Tuesday, April 10, 2007

The perfect hand

From: North Thompson Times
Apr 09 2007

It was an April “first” for Tom Noble and his partner Gloria Petre as they sat across from each other the morning of April Fool’s. A perfect hand of cribbage lay on the table, staring up at them. Three fives and a Jack had been dealt to Petre with the starter card turned over revealing a five in the same suit as the Jack. A perfect 29 hand.

At first the pair didn’t realize what had occurred.

“I think...” said Petre.

“I’ve never...” said Noble.

“I couldn’t believe my eyes,” Noble recalled, “I had to look at it again, and again.”

The couple get together at least two to three times a week to pit against each other in a friendly game of cribbage.

Neither has witnessed a genuine perfect hand dealt in their lifetime. “We figure we’ve got 120 years of card playing between us,” said Noble.

This was no April Fool’s trick. The highest score that can be achieved occurred during their third game of the morning. “I’ve had a 28 before,” claims Noble. It occurred during a ferry ride, “I was hooting and hollering; the whole ship could hear me!”

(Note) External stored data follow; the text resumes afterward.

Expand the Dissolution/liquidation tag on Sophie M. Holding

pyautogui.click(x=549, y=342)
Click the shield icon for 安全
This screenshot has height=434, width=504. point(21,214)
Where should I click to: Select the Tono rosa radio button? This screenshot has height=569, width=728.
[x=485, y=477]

The tides may be turning for Petre.

“Usually I’m very lucky when I play cards with her,” said Noble. “She certainly won that game, and I got skunked to boot!”

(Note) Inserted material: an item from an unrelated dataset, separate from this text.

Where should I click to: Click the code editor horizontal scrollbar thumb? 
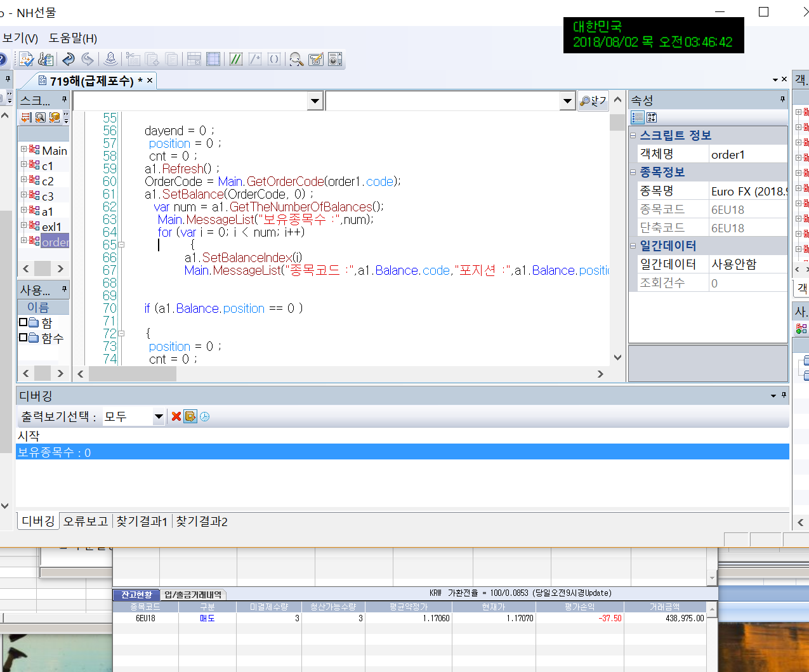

Cribbage has been played since the early 17th century and has survived with no major changes as one of the most popular games enjoyed by the English-speaking world.

The odds of getting a 28 hand in a two-player game are one in 15,028.

There is a significant difference in achieving a perfect 29 hand in a two-player game. Odds are one in 216,580.

The odds triple if playing with three or four players (one in 649,740).